Stored data entries
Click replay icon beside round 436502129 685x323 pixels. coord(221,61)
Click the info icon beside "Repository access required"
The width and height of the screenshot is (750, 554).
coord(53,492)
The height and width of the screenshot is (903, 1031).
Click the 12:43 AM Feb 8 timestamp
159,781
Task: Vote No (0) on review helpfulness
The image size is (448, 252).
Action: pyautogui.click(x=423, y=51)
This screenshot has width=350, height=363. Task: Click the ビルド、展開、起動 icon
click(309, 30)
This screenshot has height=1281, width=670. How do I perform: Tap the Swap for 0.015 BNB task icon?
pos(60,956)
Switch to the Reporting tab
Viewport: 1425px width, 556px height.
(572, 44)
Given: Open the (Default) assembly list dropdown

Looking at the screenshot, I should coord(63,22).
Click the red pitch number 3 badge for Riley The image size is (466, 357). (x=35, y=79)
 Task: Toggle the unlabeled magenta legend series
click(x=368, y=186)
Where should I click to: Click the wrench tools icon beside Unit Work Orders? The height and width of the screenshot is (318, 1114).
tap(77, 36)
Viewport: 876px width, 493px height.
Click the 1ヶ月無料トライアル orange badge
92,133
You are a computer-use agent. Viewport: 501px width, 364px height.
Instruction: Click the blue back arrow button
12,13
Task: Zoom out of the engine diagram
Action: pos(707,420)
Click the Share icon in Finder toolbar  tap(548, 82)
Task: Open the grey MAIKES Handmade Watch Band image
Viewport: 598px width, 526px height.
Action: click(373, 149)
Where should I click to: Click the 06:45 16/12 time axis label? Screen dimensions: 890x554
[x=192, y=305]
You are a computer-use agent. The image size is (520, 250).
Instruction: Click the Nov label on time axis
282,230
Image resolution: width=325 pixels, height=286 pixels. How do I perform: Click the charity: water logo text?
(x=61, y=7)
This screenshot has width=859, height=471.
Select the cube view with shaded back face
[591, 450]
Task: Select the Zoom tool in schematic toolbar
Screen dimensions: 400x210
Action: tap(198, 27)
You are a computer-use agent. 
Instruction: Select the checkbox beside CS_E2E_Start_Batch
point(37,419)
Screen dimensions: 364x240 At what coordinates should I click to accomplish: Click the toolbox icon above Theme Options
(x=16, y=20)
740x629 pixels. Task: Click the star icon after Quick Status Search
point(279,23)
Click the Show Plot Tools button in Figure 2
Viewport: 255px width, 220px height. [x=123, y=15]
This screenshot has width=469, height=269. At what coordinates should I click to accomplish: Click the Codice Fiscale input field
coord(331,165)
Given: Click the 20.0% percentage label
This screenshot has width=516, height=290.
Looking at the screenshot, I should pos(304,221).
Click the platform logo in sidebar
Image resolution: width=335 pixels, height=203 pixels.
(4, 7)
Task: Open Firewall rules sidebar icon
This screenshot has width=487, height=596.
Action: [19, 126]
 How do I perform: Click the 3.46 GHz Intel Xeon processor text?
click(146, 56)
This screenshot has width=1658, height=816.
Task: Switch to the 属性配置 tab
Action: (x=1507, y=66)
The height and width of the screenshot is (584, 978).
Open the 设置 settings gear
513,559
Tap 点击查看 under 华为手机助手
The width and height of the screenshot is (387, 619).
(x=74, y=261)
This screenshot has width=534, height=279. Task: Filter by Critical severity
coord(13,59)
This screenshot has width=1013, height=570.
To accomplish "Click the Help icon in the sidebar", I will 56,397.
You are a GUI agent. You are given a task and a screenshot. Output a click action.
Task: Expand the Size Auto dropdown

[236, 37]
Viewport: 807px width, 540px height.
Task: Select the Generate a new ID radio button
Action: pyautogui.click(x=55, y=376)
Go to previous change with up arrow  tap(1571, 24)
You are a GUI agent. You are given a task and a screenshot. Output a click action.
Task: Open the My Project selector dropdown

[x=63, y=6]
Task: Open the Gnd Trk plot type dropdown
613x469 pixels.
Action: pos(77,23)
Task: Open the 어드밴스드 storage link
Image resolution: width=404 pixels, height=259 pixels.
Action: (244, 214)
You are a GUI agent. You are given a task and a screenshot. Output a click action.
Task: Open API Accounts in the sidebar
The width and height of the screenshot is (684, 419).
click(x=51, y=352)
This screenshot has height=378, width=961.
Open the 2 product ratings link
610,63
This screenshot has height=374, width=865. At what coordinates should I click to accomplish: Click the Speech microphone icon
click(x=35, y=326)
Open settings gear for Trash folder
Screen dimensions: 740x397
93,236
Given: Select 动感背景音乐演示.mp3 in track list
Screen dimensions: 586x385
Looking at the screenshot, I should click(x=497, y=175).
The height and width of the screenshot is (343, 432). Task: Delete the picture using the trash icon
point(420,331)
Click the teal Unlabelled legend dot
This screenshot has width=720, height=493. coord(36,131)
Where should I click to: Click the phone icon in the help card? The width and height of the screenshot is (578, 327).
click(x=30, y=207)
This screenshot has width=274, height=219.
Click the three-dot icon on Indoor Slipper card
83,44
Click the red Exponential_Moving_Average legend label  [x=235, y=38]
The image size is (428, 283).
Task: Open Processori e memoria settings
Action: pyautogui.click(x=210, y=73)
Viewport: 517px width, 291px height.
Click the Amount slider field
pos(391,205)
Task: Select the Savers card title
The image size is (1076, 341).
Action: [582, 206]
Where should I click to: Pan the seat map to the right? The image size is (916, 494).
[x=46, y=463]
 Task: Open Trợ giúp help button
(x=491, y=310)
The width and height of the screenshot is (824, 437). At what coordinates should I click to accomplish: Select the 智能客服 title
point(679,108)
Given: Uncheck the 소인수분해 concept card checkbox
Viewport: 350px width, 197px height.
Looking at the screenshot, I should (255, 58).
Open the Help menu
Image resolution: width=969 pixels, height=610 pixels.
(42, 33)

● **What the exercise asks**: Take every line from the records above that has the word "sidebar" and copy it.

● **Answer box**:
Click the platform logo in sidebar
Task: Open Firewall rules sidebar icon
To accomplish "Click the Help icon in the sidebar", I will 56,397.
Task: Open API Accounts in the sidebar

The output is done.